Let me get this out of the way: the Three Stooges are my favorite comedians of all time. I’ve watched (and performed) plenty of standup, sketch, and improv, and nothing comes close to what these Vaudeville performers did.
With over 100 shorts to their name, the Three Stooges (four, technically — this article includes only Moe, Larry, Curly, and Shemp) have quite a history. I don’t claim to have seen everything they put out, but several years of watching NYUK on AMC with my grandfather has made me something of an expert. So if you haven’t ever seen the slapstick wonders of the Stooges, or if you’re looking to re-watch some classic comedy, here are the troupe’s most essential sketches.
Brideless Groom (1947)
If I had to pick one word to define the Stooges’ career today, it would be “kitsch.” Women fall into three categories in these shorts: doting and kind, eccentric and obsessive, and outright brutish — you won’t find any character studies here. But Brideless Groom‘s Miss Dinklemeyer is still totally memorable, even in a room full of dictionary-definition gold diggers. This get-rich-quick plot — Shemp needing to get married before he can receive a hefty inheritance — is a recurring theme with the Stooge’s work, and the phone booth scene is one of the funniest things you’ll ever see.
Malice in the Palace (1949)
Calling some of the Stooges’ shorts racially insensitive is fair, though considering the second World War had only been over a few years by the time this one rolled out, you can sympathize a bit. Regardless, the Map of Starvania is a perfect sight gag. That said, some of the biggest laughs in the Stooge’s work come from over-the-top foley sound, and the cat-and-dog kitchen scene is easily the greatest example. Once the trio goes on a treasure hunt, we’re also treated to a kids-in-a-trenchcoat gag with the guys stacked up as a giant. Little Rascals go nothin’ on this.

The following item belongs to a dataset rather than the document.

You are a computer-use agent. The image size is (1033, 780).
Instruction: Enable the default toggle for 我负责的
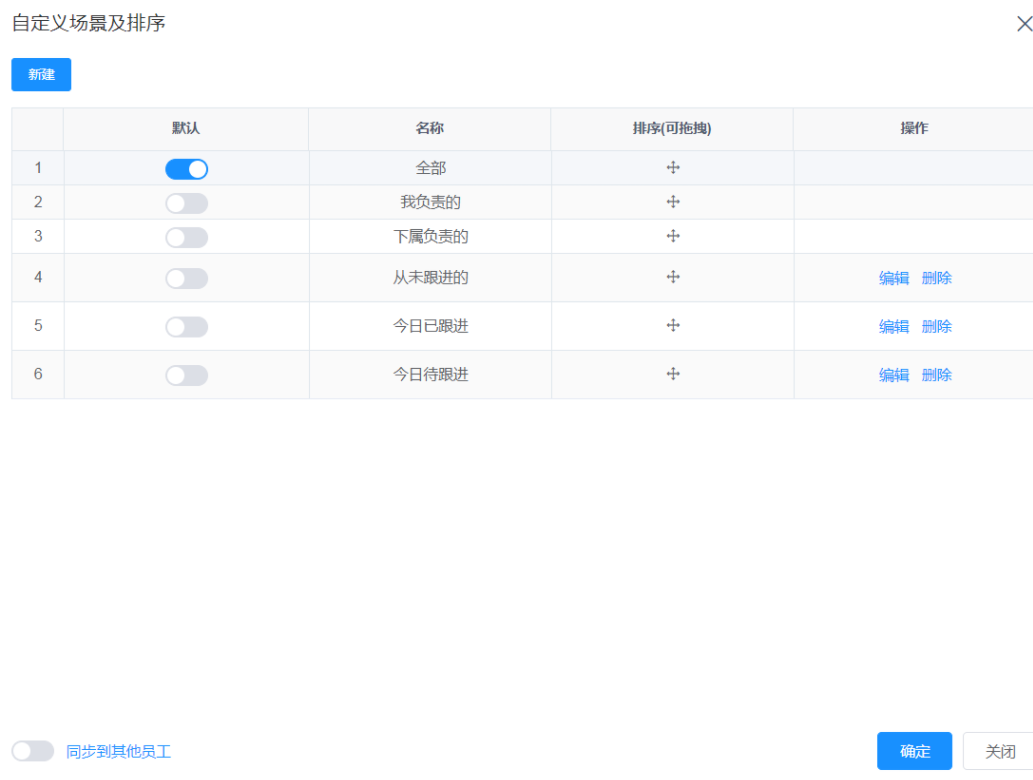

Sing a Song of Six Pants (1947)
The majority of the Stooges’ shorts have two themes: working a blue collar job and needing money. Six Pants combines the two, with the guys attempting to take down bank robber Terry Hargan inside their dry cleaning shop. This also gives them the perfect opportunity to utilize tools in the shop in unusual ways (another Stooges motif), like Moe using a pants presser to make pancakes. This short also contains two of the troupe’s best sight gags: a customer whose jacket is torn by a razor, and Shemp pulling a switcheroo with Hargan’s fake beard.